● **Problem statement**:
Please retype the records starting with the line that contains "Screen dimensions: 813x582" and going on through the line that contains "Action: [734, 139]".

## Start Dataset extract

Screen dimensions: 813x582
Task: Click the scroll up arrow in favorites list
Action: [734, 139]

## End Dataset extract
## Start Dataset extract

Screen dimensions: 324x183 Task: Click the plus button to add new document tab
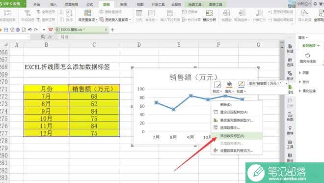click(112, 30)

## End Dataset extract

● **The solution**:
Screen dimensions: 813x582
Task: Click the scroll up arrow in favorites list
Action: [734, 139]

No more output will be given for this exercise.